::: Supplied text
Moore’s sharp break with Marx aside, we must now ask: How well do Moore’s methodology and theory hold up on their own basis?
4. Tensions in Moore’s methodology and theory
Moore’s methodology and theory have serious internal tensions. Moore himself acknowledges some of them. For instance, he admits that his proposed EROCI ratio (energy returned on capital invested) to measure “world ecological surplus” cannot be operationalized: “This is an imperfect formulation, precisely because the condition for quantification within the commodity system (units of labor-time) is a world of unpaid work that cannot be quantified.” (P. 96, 16n) However, Moore does not seem to recognize that this same lack of congruency and incoherence runs through his entire theory of capitalist accumulation which centrally depends on appropriation of “unpaid work by human and extra-human nature.” If Moore cannot quantify unpaid work, then how can we assess how central its contribution is to capitalist accumulation?
However, Moore seems impervious to such considerations. Thus, He uses EROCI ratio to introduce yet another concept: “Peak appropriation.”
::::::
### Work instructions
1. Using the critique of Moore's methodology, explain in one to three sentences why Moore concedes that his EROCI ratio cannot be operationalized.
2. Carry the critique of Moore's methodology forward from its final sentence.
::: Data excerpt
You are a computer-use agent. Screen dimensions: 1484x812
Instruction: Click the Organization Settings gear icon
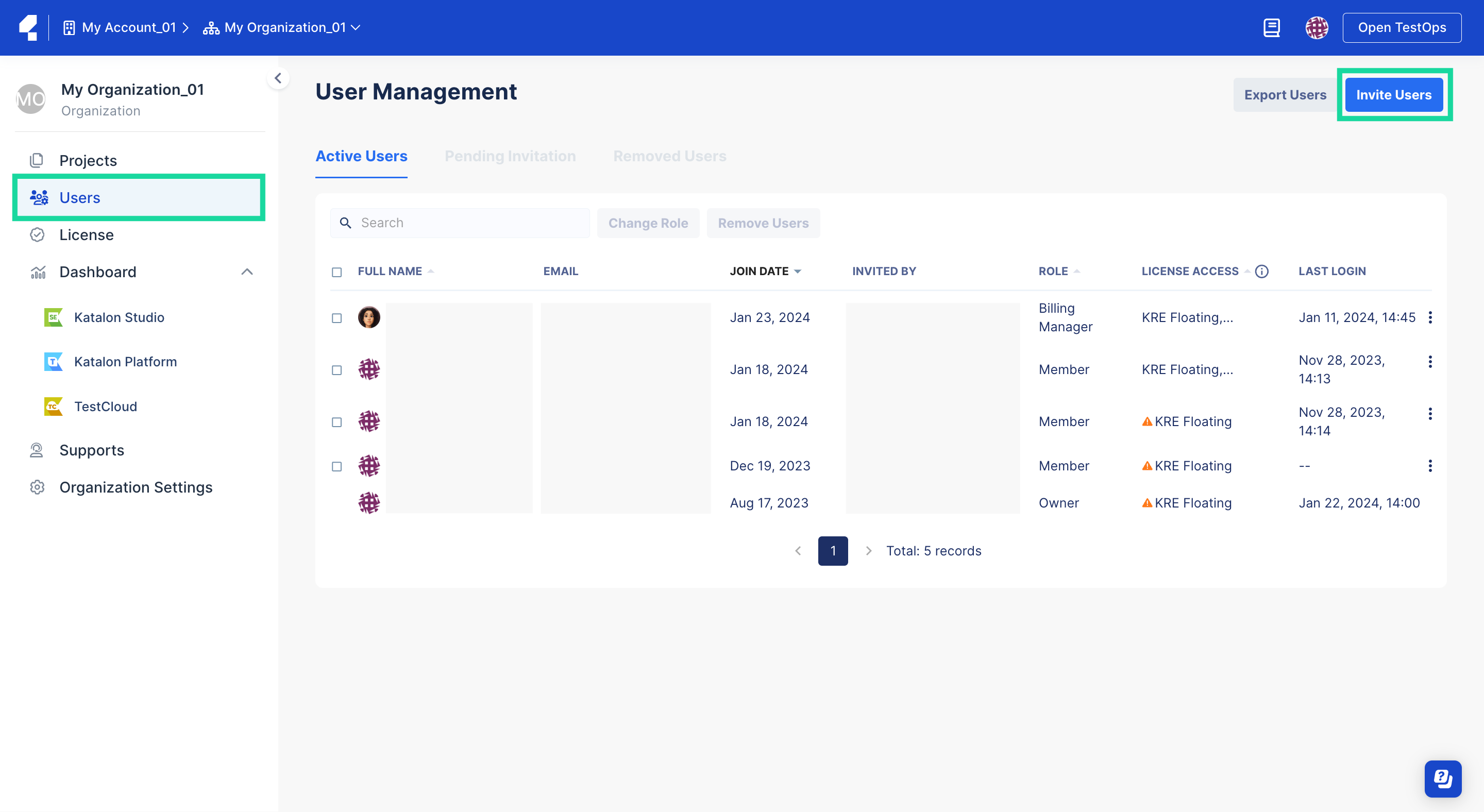pyautogui.click(x=37, y=487)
::::::
### The answers
1. Moore calls the EROCI ratio an imperfect formulation because quantification within the commodity system depends on units of labor-time. That condition itself rests on a world of unpaid work that cannot be quantified.

2.
“EROCI puts the relative contributions of paid and unpaid work/energy at the center. The peak in question is not, then, a peak in output—of energy, or some other primary commodity. It is, rather, the work/energy embodied in the commodity: dollars per bushel, or ton, or barrel, or horse, or hours of labor-power.” (p. 106)
But he immediately adds:
“Even here the language is imprecise. Quantification can illuminate but not adequately capture these specifics. Energy and material flows can be measured; but within capitalism, they cannot be counted—for the secret of capital’s dynamism is that it counts only what it values (labor productivity).” (ibid.)
It seems to this me that this not really a problem of language but of murkiness of Moore’s own concepts. If Moore cannot establish a way to verify conceptual categories that are derived from his methodology and are the stuff of his theory, then how can he believe they are valid?
Moore’s concept of work/energy is similarly incoherent. What does it mean to say, as he does, that rivers, oceans and forests “work”? When a beaver puts up a dam on a river does the river “work” for her? If Moore answers in the affirmative, then he is speaking the language of physics: Work is done when a force that is applied to an object moves that object. But if Moore denies that the river works for the beaver, then why, when humans put up a dam on the same river, does Moore argue that the river is providing unpaid work to humans (be they hunter-gatherers or capitalists)?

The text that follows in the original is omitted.